>> It's the annual harvest here in France where grapes are being picked to be turned in to champagne and sent to parties all over the world. But this year, it's looking like it's going to be particularly tough for growers thanks to some rather extraordinary weather. I'm Johnny Kauffman from Reuters and I'm here in a vineyard just outside Hans in Eastern France.
As you can, I'm sitting here amongst the vines in vineyard belonging to Nicola Maya, a local man. And behind me there are groups of Portuguese and Spanish pickers scurrying up and down the vine with secateurs trying to harvest the pinot noir grapes as fast as possible.>> I am cutting grapes for rich people in Champagne.

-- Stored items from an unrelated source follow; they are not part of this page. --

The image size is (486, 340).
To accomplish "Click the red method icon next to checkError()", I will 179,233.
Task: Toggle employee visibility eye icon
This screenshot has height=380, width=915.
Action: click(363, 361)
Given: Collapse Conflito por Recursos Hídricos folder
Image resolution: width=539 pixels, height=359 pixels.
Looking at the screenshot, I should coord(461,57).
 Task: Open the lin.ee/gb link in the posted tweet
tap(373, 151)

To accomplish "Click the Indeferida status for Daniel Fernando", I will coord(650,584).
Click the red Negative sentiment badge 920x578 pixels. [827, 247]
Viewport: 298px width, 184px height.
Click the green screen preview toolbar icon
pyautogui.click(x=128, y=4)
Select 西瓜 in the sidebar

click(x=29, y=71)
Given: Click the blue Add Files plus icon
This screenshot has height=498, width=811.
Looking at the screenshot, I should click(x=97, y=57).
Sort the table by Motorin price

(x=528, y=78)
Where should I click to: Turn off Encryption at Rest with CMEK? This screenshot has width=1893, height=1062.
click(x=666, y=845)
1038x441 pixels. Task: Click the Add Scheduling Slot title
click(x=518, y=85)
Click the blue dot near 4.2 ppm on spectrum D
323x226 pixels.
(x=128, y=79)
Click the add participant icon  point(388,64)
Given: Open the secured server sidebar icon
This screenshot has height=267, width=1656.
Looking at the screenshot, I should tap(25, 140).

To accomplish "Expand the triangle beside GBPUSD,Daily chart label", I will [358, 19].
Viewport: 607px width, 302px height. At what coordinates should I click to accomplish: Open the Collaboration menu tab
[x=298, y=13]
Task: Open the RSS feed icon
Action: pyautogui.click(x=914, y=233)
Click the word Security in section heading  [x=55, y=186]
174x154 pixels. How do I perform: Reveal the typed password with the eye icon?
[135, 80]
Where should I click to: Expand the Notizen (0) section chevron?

This branch, it's damaged by the you see, it's completely.>> This year is looking particularly tough for growers thanks to hail and frost followed by a particularly wet spring and a particularly dry summer, which has wreaked havoc on their plans. Last year was an exceptional year in that no rain fell at all between May 15th and August 15th.
So I feel like we're entering a time where you have extreme climate patterns where we don't know what's going to happen.>> Everyone here in Champagne says that they are used to dealing with meteorological conditions which vary widely from one year to another. With differences in temperature, differences in rain.
But what they do say is that climate change is potentially having an effect on the predictability of the year. It becomes more changeable, and it becomes more difficult to plan for. What's specific about champagne though, is that one year's harvest doesn't make the bottle of champagne. In every bottle of champagne that you drink there is a mix of harvests from numerous years.
Which means that they can balance out over time to make sure that the quality is preserved, and drops in harvest doesn't necessarily mean that a drop in production.